▶ _TRY IT_
Extract verbatim every line from the one containing "You are a computer-use agent." to the final line of the records below, inclusive, and exclude all pictures.

▶ _PROVIDED DATA_
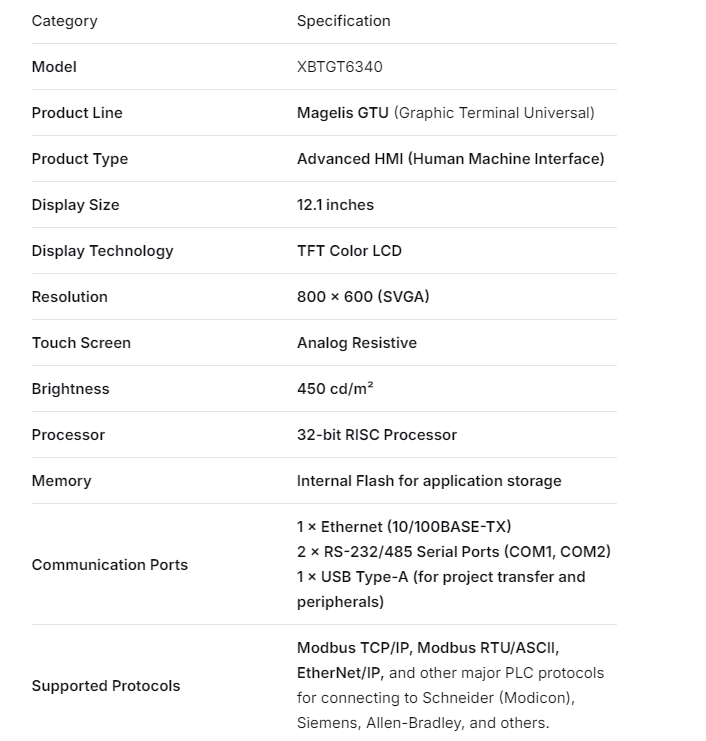Click the "12.1 inches" value
The width and height of the screenshot is (706, 741).
coord(335,205)
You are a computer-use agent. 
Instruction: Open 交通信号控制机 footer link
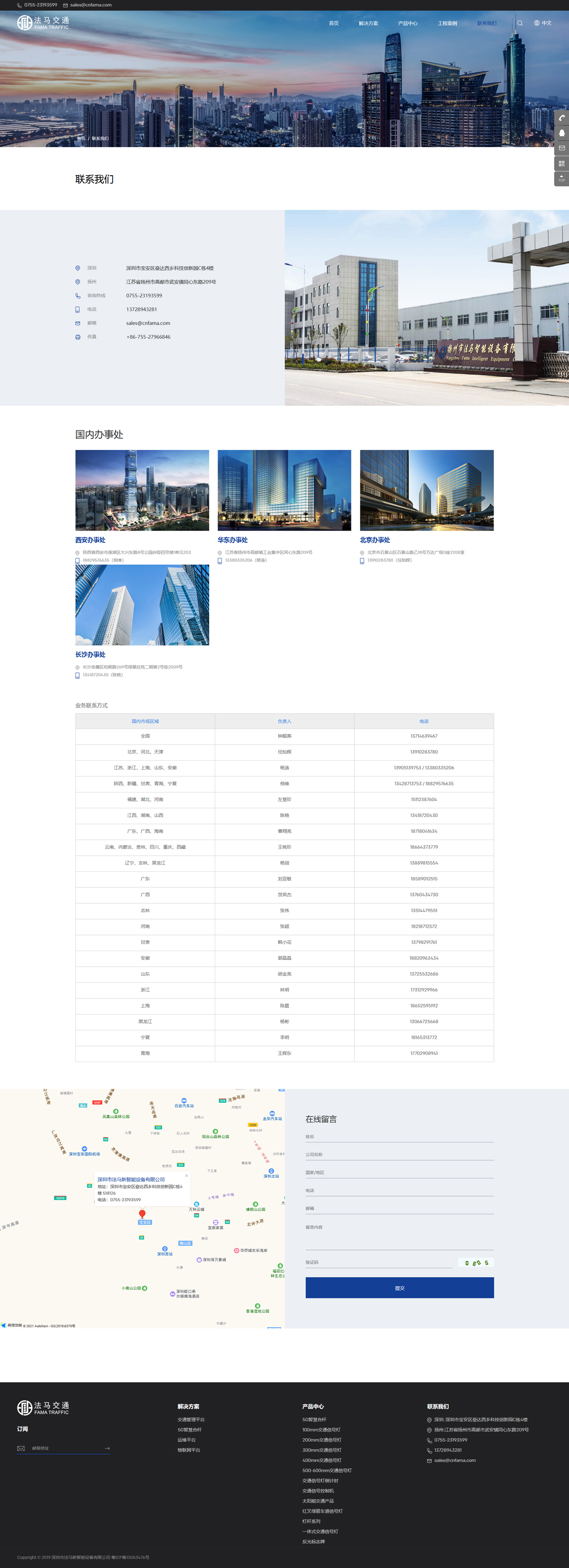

▶ _SOLUTION_
You are a computer-use agent. 
Instruction: Open 交通信号控制机 footer link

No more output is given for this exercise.